> WORK REQUIRED:
From the listing below, pick out each line with the word "Expand".

> DATA EXTRACTS:
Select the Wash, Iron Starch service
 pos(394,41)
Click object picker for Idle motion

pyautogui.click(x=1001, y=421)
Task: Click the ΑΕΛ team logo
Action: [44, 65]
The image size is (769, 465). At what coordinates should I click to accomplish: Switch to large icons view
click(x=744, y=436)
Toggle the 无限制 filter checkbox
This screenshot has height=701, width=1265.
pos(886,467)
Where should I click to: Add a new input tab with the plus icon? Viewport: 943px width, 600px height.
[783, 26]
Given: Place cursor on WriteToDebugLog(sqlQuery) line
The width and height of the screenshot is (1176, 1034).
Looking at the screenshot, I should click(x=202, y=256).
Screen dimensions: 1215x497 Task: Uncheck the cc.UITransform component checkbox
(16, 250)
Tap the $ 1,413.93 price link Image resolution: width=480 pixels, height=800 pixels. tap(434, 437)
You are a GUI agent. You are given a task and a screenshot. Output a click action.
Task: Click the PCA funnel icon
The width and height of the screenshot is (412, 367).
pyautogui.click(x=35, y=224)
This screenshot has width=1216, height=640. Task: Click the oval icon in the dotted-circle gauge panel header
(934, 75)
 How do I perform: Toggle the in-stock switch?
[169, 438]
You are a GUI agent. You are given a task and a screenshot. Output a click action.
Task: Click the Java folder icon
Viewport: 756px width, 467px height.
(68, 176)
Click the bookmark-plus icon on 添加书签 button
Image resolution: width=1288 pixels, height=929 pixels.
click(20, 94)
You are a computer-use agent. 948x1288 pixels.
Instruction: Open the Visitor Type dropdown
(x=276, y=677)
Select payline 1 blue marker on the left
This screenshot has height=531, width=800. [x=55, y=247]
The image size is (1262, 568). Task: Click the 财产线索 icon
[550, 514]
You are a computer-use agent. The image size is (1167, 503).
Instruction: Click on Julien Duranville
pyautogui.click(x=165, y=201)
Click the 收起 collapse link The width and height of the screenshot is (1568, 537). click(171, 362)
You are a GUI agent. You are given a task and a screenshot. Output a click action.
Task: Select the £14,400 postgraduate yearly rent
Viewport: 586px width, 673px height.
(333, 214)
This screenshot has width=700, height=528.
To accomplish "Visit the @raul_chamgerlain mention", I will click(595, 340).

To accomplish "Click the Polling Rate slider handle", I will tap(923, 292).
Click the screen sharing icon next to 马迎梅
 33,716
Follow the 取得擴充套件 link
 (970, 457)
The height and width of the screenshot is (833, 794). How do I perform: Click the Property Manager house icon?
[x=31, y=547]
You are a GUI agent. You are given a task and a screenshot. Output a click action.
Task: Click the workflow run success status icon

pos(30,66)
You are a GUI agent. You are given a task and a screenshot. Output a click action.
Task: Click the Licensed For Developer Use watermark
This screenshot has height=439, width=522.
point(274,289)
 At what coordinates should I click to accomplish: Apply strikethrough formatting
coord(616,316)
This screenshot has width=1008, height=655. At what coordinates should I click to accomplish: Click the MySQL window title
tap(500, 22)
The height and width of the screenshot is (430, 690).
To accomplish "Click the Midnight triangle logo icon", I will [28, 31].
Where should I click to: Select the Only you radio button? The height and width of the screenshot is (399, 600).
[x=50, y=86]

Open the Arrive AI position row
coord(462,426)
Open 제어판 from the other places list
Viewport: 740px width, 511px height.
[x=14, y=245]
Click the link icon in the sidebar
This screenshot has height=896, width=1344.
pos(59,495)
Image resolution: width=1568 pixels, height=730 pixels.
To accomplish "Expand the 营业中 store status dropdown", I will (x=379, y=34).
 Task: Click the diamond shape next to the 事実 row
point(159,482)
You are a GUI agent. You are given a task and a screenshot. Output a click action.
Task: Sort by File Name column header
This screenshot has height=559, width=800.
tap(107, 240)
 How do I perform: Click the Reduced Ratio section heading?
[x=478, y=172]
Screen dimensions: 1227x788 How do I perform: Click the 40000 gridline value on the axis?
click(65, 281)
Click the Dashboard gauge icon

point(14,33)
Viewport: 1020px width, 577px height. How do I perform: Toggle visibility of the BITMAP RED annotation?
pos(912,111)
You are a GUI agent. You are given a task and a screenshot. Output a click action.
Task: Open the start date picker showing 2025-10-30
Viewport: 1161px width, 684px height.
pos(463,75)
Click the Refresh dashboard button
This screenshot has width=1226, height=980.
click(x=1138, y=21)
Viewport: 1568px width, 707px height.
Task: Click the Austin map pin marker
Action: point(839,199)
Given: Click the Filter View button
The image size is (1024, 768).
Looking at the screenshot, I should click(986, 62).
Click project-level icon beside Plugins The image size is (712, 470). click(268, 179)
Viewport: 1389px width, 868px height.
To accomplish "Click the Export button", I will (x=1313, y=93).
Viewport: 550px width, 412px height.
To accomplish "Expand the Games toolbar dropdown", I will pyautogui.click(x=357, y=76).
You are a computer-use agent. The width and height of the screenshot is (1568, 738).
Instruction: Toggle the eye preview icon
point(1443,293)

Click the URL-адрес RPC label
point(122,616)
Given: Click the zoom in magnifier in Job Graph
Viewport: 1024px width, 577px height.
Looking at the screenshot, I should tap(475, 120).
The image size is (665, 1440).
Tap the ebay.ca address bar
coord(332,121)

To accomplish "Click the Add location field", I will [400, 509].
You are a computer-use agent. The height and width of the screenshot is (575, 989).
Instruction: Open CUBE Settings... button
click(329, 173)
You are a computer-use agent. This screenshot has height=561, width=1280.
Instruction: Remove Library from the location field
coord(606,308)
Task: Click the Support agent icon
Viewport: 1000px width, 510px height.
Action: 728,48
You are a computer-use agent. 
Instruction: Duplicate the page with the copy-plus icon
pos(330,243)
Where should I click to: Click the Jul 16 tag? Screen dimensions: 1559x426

> OUTPUT OF THE EXERCISE:
To accomplish "Expand the 营业中 store status dropdown", I will (x=379, y=34).
To accomplish "Expand the Games toolbar dropdown", I will pyautogui.click(x=357, y=76).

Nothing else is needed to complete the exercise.